═══ INPUT

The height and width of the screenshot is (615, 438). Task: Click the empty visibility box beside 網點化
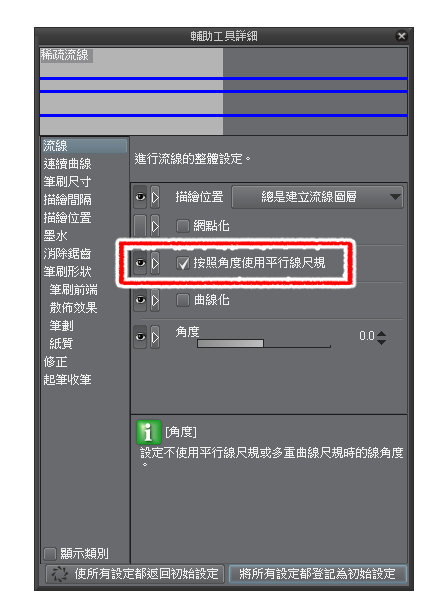[x=140, y=226]
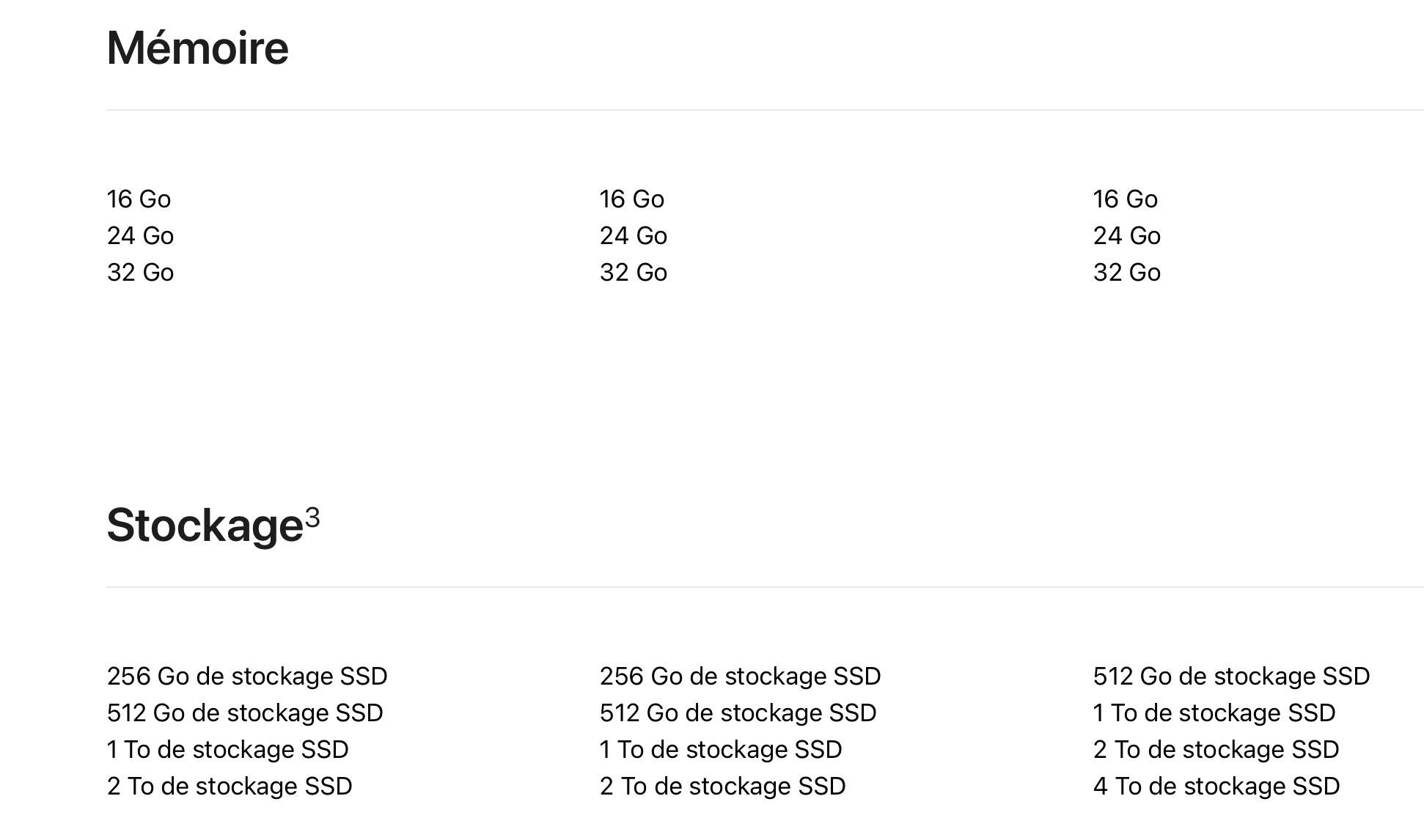Image resolution: width=1424 pixels, height=840 pixels.
Task: Click the Mémoire section heading
Action: click(x=197, y=48)
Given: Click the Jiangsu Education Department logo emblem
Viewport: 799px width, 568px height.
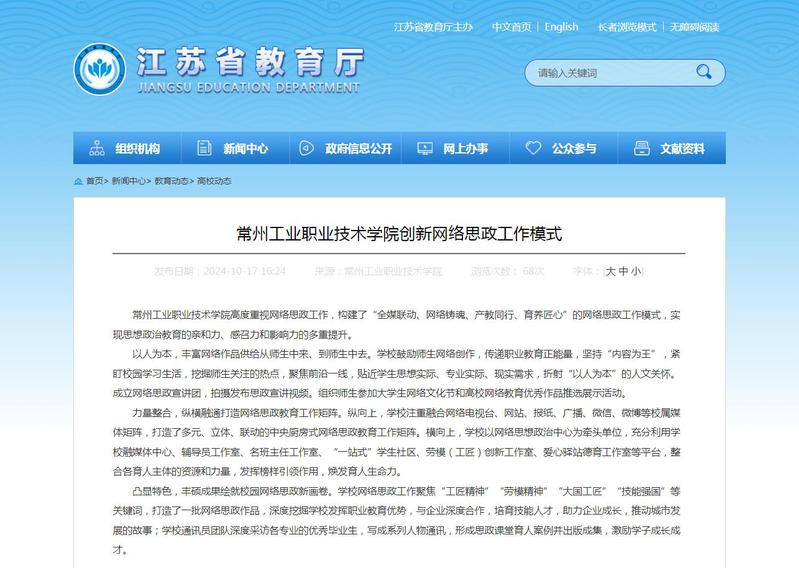Looking at the screenshot, I should pyautogui.click(x=99, y=69).
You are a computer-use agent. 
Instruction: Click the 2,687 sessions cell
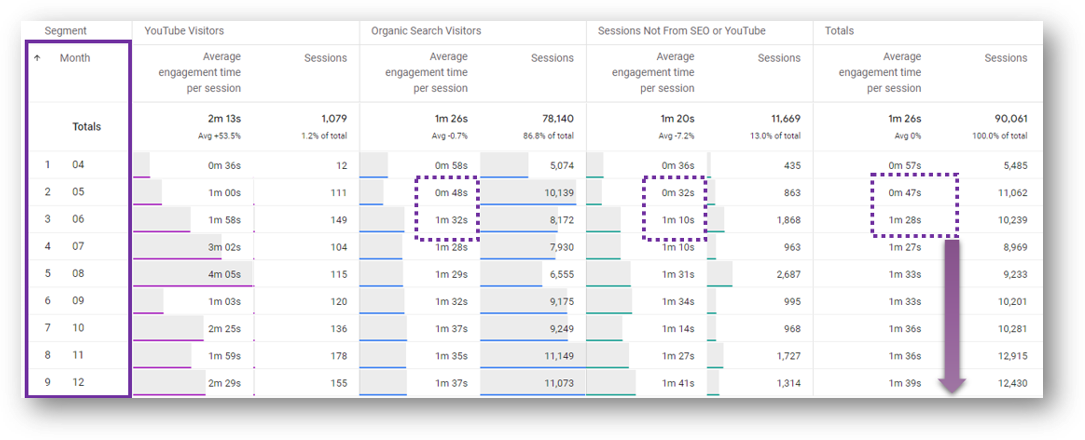pyautogui.click(x=788, y=274)
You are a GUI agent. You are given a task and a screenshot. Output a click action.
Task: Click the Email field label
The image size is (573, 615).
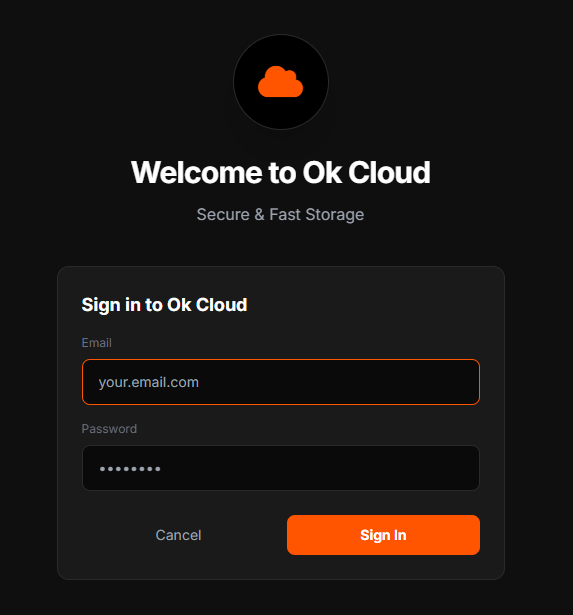[x=96, y=343]
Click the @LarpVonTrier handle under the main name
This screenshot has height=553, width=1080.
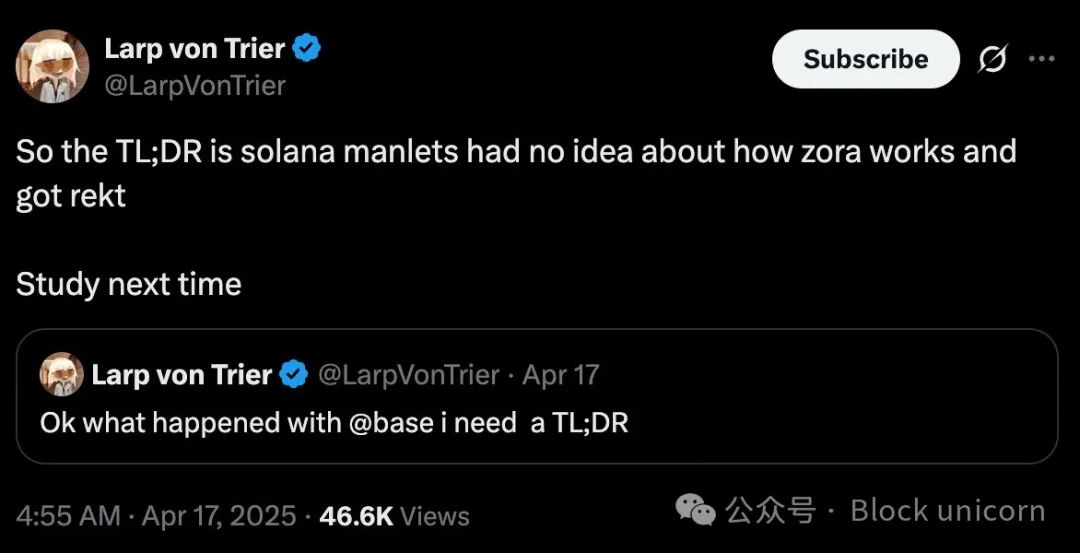point(195,85)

══════

TASK OBJECTIVE:
Pictures are to be left out; otherwise, copy exactly each line from the one containing "You are a computer-use agent." through the last line of the listing.

RESPONSE TO THIS TASK:
You are a computer-use agent. 
Instruction: Click the 2,687 sessions cell
pyautogui.click(x=788, y=274)
You are a GUI agent. You are given a task and a screenshot. Output a click action.
Task: Click the Email field label
The image size is (573, 615).
[x=96, y=343]
Click the @LarpVonTrier handle under the main name
This screenshot has height=553, width=1080.
point(195,85)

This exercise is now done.